A Data Science Package: Part [3]

KARTHIKEYAN S
Statistical Breakdown
5 min readJan 17, 2021

--

Photo by Dlanor S on Unsplash

Reading A Data Science Package : Part [1] and Part[2] would have given you some insights on data science as well a basic understanding of how to work using R studios. Now lets look at an interface for Python (programming language), Jupyter Notebook, that will also help you in getting a practical understanding.

Its recommended to install Python and Jupyter Notebook via Anaconda so that you can explore it along with the contents below.

Python

Python is a high-level object-oriented programming language with built in data structures. Python’s simple, easy to learn syntax emphasizes readability and therefore reduces the cost of program maintenance. Python supports modules and packages, which encourages program modularity and code reuse. The Python interpreter and the extensive standard library are available in source or binary form without charge for all major platforms, and can be freely distributed.

Jupyter Notebook

The Jupyter Notebook is an incredibly powerful tool for interactively developing and presenting data science projects. A notebook integrates code and its output into a single document that combines visualizations, narrative text, mathematical equations, and other rich media. Using Notebooks is now a major part of the data science workflow at companies across the globe.

The easiest way for a beginner to get started with Jupyter Notebooks is by installing Anaconda. Anaconda is the most widely used Python distribution for data science and comes pre-loaded with all the most popular libraries and tools. The instructions provided to install this are easy to follow.

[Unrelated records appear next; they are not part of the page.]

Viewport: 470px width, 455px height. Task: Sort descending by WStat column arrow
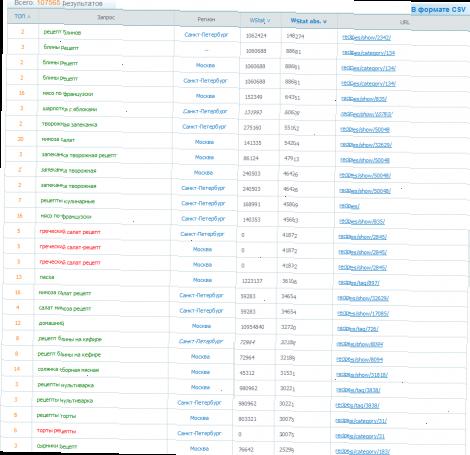[x=269, y=21]
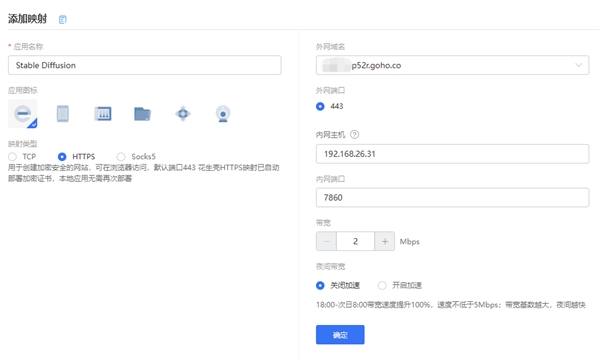Image resolution: width=600 pixels, height=360 pixels.
Task: Pick the webcam application icon
Action: [223, 114]
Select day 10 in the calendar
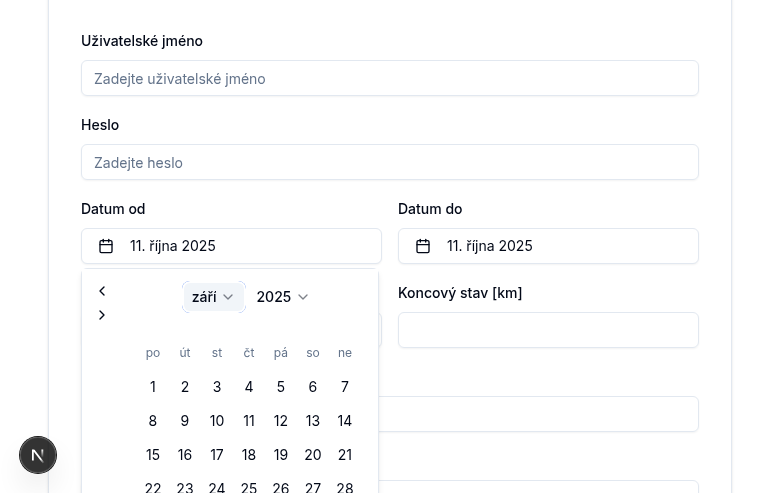 (217, 421)
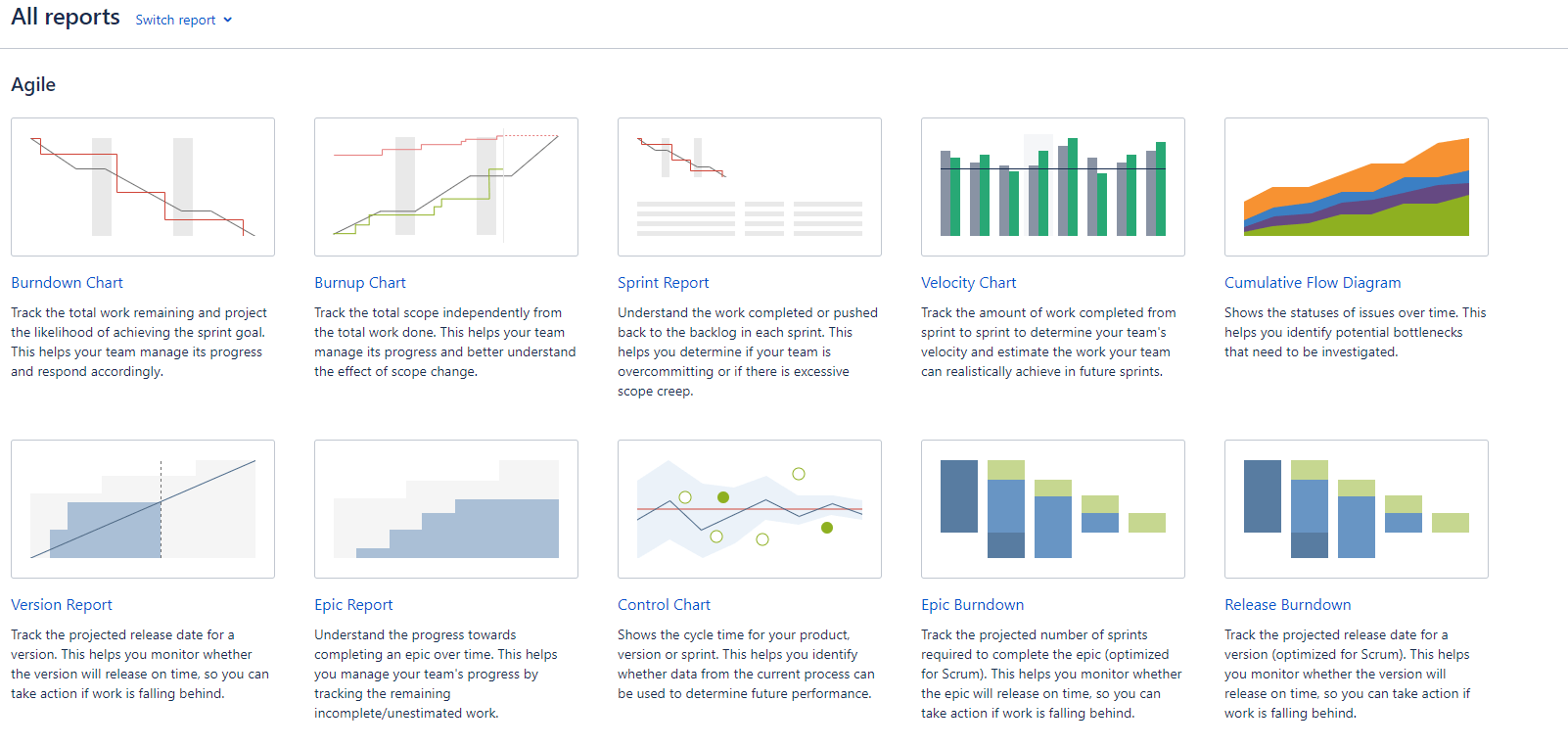The height and width of the screenshot is (747, 1568).
Task: Click the Burndown Chart title link
Action: (67, 283)
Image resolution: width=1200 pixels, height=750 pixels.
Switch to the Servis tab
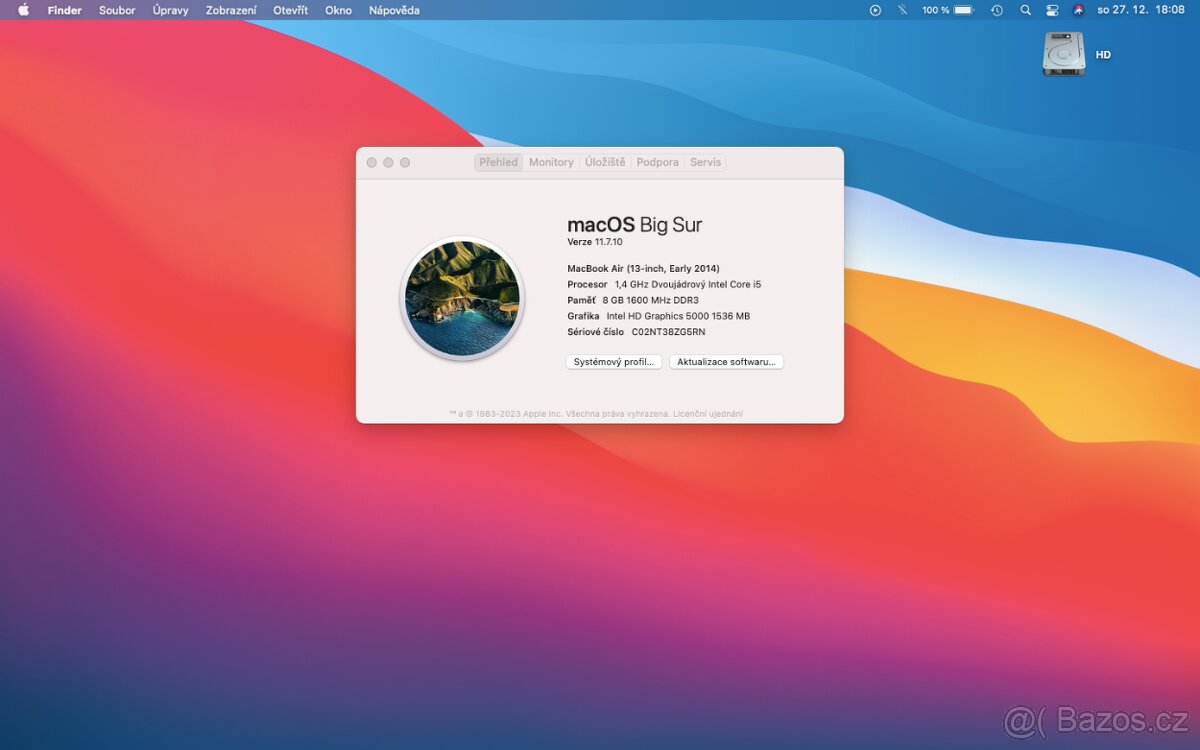click(x=705, y=162)
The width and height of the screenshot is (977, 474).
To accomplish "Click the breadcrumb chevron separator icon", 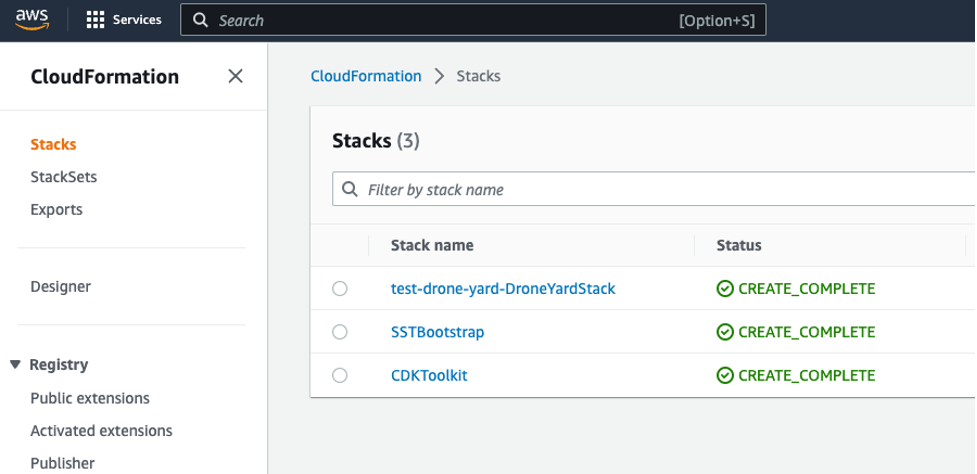I will click(x=439, y=76).
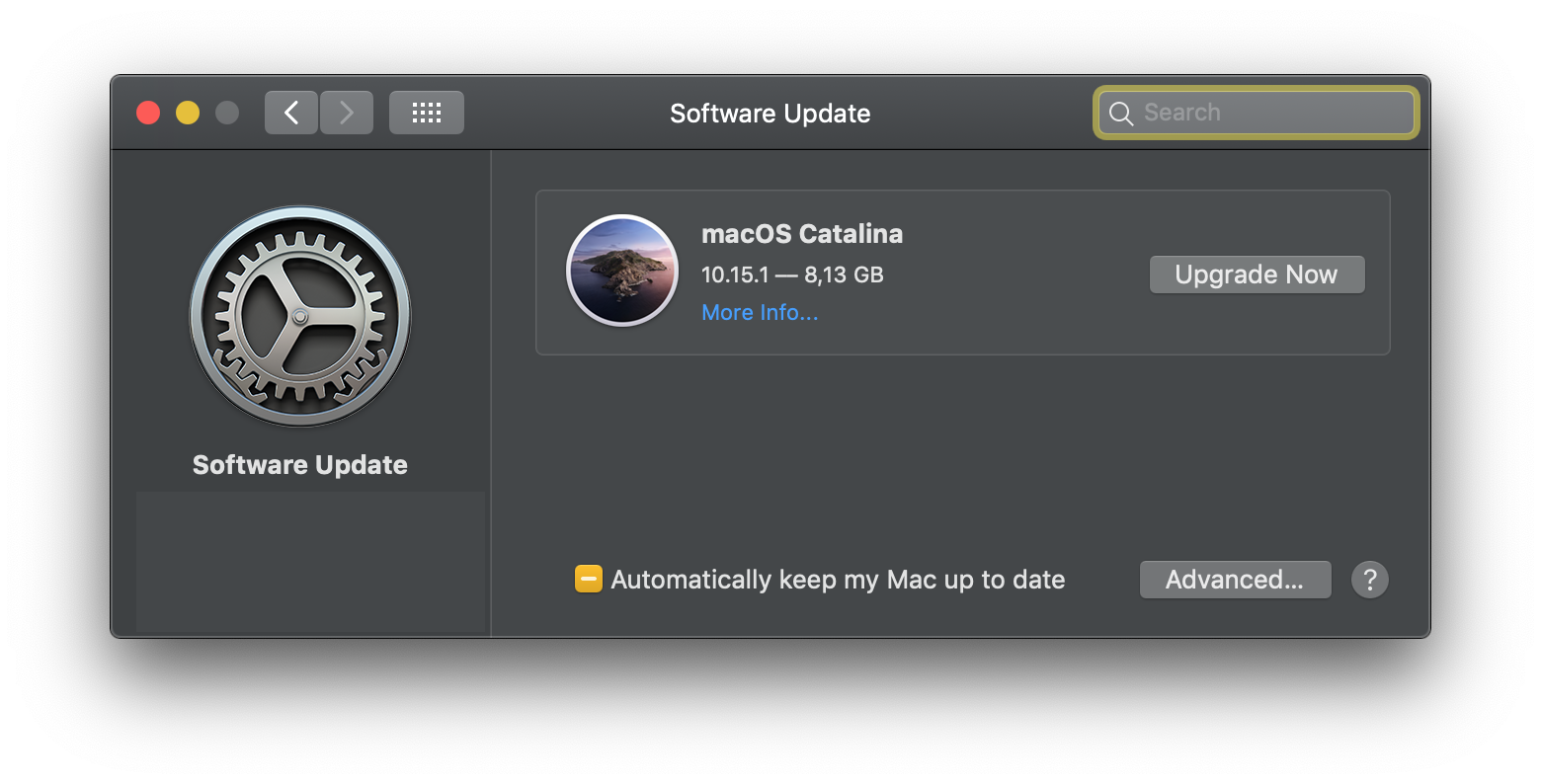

You can run Jupyter via the shortcut Anaconda adds to your start menu. Once you open it you will be presented with a dashboard which will show a list of directories. It is specifically designed for managing your Jupyter Notebooks.

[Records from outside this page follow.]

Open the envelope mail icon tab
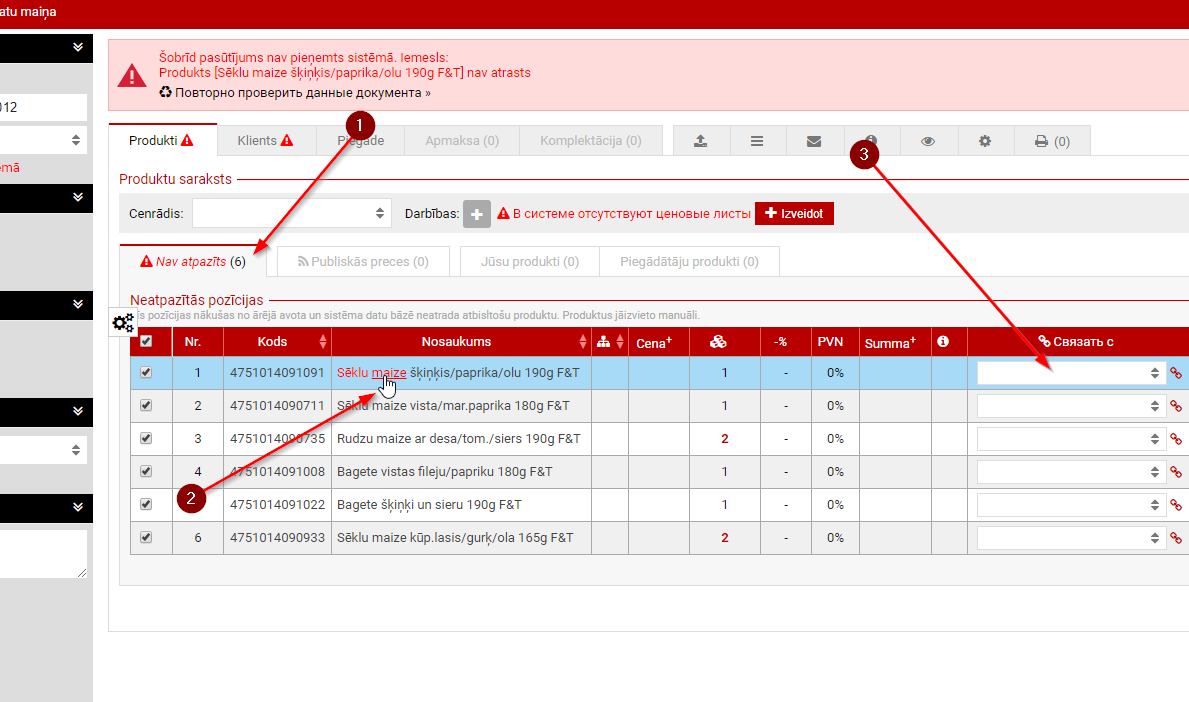Viewport: 1189px width, 702px height. [814, 141]
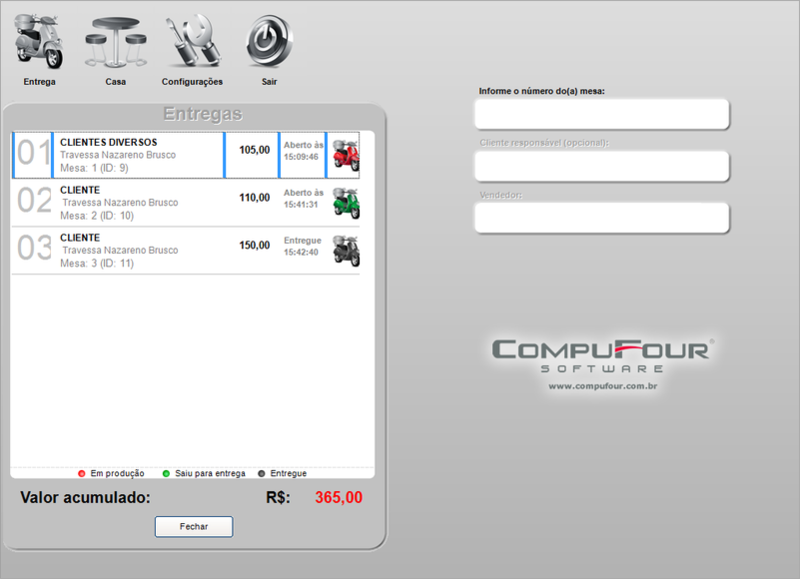Open the Casa table icon

coord(115,42)
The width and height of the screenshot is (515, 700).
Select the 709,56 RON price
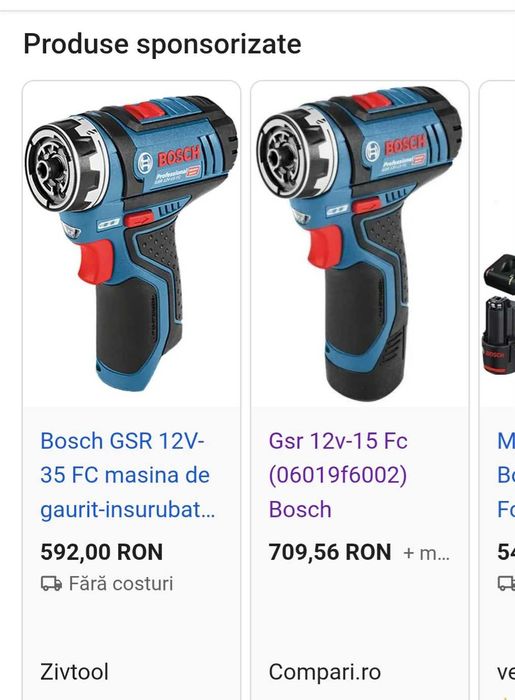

It serves the purpose of exploring, editing and creating your notebooks. Jupyter starts up a local Python server to serve these apps to your web browser, making it essentially platform-independent and opening the door to easier sharing on the web.

( The dashboard can be accessed on any system via the command prompt (or terminal on Unix systems) by entering the command jupyter notebook; in this case, the current working directory will be the start-up directory. )

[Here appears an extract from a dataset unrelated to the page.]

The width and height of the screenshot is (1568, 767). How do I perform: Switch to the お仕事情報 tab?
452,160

With Jupyter Notebook open in your browser, you may have noticed that the URL for the dashboard is something like http://localhost:8888/tree. Localhost is not a website, but indicates that the content is being served from your local machine: your own computer.

So lets get started!

Browse to the folder in which you would like to create your first notebook, click the “New” drop-down button in the top-right and select “Python 3”.

What is an ipynb File?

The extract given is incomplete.